[Stored items from a collection]
● ● ● ● ●
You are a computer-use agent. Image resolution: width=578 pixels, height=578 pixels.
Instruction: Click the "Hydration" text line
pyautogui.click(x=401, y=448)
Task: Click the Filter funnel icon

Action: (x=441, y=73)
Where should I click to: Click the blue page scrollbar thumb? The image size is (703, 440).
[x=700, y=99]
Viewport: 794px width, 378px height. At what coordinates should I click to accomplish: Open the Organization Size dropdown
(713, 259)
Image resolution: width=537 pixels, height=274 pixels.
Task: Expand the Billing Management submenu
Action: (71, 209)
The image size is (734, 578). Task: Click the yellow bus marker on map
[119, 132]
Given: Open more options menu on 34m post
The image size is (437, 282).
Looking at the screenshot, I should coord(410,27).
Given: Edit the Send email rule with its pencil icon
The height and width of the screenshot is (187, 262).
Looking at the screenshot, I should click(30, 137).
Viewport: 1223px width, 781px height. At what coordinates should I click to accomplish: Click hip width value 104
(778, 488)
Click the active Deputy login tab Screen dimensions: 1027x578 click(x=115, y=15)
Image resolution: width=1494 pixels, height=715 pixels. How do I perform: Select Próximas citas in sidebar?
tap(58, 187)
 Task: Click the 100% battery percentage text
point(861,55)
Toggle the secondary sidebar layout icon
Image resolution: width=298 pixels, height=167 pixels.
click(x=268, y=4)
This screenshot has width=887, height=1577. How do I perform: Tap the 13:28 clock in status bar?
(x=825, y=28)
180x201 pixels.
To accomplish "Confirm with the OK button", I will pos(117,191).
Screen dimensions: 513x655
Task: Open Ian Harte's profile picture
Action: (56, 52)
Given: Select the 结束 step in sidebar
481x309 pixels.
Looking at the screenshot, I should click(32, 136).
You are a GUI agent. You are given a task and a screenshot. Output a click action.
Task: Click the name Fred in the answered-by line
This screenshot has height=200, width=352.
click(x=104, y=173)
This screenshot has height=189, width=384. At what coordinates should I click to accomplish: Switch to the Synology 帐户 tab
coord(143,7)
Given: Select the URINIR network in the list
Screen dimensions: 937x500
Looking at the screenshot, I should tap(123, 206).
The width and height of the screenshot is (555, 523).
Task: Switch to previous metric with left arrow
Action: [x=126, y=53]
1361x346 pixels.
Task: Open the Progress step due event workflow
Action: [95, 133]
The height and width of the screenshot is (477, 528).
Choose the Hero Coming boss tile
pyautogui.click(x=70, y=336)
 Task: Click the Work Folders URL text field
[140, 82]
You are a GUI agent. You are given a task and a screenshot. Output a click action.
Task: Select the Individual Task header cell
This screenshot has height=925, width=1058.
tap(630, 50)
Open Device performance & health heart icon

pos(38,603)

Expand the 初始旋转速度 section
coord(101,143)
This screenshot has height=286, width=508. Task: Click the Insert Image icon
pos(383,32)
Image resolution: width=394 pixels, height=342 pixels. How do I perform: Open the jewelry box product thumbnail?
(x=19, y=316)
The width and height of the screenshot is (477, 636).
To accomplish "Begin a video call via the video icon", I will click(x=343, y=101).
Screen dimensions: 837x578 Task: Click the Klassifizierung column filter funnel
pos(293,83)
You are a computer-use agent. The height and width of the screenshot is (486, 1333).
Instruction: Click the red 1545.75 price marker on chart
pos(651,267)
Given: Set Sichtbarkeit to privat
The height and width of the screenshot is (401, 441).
● ● ● ● ●
WRITTEN REQUEST: Please rewrite the lines starting at the one containing "The width and height of the screenshot is (477, 636)." and ending at the last line, swapping "funnel" for "icon" and leaving everything else unchanged.

SOLUTION TO THIS TASK:
The width and height of the screenshot is (477, 636).
To accomplish "Begin a video call via the video icon", I will click(x=343, y=101).
Screen dimensions: 837x578 Task: Click the Klassifizierung column filter icon
pos(293,83)
You are a computer-use agent. The height and width of the screenshot is (486, 1333).
Instruction: Click the red 1545.75 price marker on chart
pos(651,267)
Given: Set Sichtbarkeit to privat
The height and width of the screenshot is (401, 441).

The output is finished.